▶ ФРАГМЕНТ ТЕКСТА:
|---|
Цепь снова замыкается. На щит уже снова поднимаются бабаевские, семенихины, горбачёвы, которые, опять же по сибирскому выражению, трём свиньям пойло не сумеют разлить, а берутся писать и решать нравственные вопросы. Но как может решать эти вопросы человек, будучи сам совершенно безнравственным, бездарным, оголтело давящим всё талантливое вокруг, чтоб утвердить себя и посредственность, коя ему ничем не угрожает.
Сложный сейчас стоит вопрос перед каждым честно и даровито пишущим человеком. Куда и с кем идти?..
1969 г.
(Из заявления в СП СССР)
…Случилось так, что после выхода своей первой книжки я, больной, ехал в санаторий и в Москве оказался в день смерти Фадеева. Никогда не видевший его живым, знавший только по его произведениям, с детства преданно любивший, особенно «Разгром», был я ошеломлен этой смертью. Несколько раз прошел я мимо гроба Фадеева в Колонном зале, я мучительно пытался понять: что же это случилось? Что произошло? Вот он, человек, который меня учил и миллионы таких, как я, быть мужественными, прямыми, не жалеть себя во имя друга, земли родной, отцов своих и матерей, – взял и застрелился!
|---|
▶ ИСХОДНЫЙ МАТЕРИАЛ:

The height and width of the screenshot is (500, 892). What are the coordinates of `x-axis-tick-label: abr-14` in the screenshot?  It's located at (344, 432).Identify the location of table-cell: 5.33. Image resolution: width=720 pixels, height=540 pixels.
|---|
Какое произведение Фадеева названо во фрагменте? Данные представляют собой самостоятельный материал и с фрагментом не связаны.

«Разгром».